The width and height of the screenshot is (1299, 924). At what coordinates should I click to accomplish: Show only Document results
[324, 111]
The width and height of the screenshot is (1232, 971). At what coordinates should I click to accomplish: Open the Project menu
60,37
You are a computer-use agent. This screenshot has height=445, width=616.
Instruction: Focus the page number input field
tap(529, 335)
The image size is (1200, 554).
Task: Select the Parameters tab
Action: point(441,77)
━━━━━━━━━━
WORK REQUIRED → Exactly the lines from the one containing "You are a computer-use" through the last line of the material above are to be returned, with nothing else.

PROBLEM SOLUTION →
You are a computer-use agent. This screenshot has height=445, width=616.
Instruction: Focus the page number input field
tap(529, 335)
The image size is (1200, 554).
Task: Select the Parameters tab
Action: point(441,77)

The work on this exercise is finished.